## START Input rows

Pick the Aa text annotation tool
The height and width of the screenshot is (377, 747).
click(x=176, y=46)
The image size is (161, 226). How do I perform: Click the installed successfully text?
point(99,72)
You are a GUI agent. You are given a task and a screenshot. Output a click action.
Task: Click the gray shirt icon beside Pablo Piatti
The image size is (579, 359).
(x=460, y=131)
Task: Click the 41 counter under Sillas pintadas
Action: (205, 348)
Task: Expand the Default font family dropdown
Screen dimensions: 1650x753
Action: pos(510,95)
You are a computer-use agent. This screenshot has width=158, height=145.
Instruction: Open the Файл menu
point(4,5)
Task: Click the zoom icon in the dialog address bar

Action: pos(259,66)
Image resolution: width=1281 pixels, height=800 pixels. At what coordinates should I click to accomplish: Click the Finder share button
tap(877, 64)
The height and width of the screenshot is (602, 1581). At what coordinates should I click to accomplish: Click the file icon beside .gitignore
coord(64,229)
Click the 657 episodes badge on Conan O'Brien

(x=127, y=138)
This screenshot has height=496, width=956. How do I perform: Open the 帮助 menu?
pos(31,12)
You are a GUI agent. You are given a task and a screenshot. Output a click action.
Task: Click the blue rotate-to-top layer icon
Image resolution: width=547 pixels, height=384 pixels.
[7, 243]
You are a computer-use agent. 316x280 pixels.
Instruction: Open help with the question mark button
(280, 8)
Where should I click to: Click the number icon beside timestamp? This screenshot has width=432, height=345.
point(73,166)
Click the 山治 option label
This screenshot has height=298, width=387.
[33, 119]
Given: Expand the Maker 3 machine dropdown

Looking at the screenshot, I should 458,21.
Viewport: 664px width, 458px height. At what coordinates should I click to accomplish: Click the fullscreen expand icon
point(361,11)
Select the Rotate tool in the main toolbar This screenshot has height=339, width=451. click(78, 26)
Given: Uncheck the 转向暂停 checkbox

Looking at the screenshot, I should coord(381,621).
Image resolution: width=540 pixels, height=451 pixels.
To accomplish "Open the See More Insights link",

## END Input rows

Transcribe the listing lines above exactly, from the line with "The image size is (161, 226)." to the line with "(x=127, y=138)".

- [Final result]
The image size is (161, 226). How do I perform: Click the installed successfully text?
point(99,72)
You are a GUI agent. You are given a task and a screenshot. Output a click action.
Task: Click the gray shirt icon beside Pablo Piatti
The image size is (579, 359).
(x=460, y=131)
Task: Click the 41 counter under Sillas pintadas
Action: (205, 348)
Task: Expand the Default font family dropdown
Screen dimensions: 1650x753
Action: pos(510,95)
You are a computer-use agent. This screenshot has width=158, height=145.
Instruction: Open the Файл menu
point(4,5)
Task: Click the zoom icon in the dialog address bar

Action: pos(259,66)
Image resolution: width=1281 pixels, height=800 pixels. At what coordinates should I click to accomplish: Click the Finder share button
tap(877, 64)
The height and width of the screenshot is (602, 1581). At what coordinates should I click to accomplish: Click the file icon beside .gitignore
coord(64,229)
Click the 657 episodes badge on Conan O'Brien

(x=127, y=138)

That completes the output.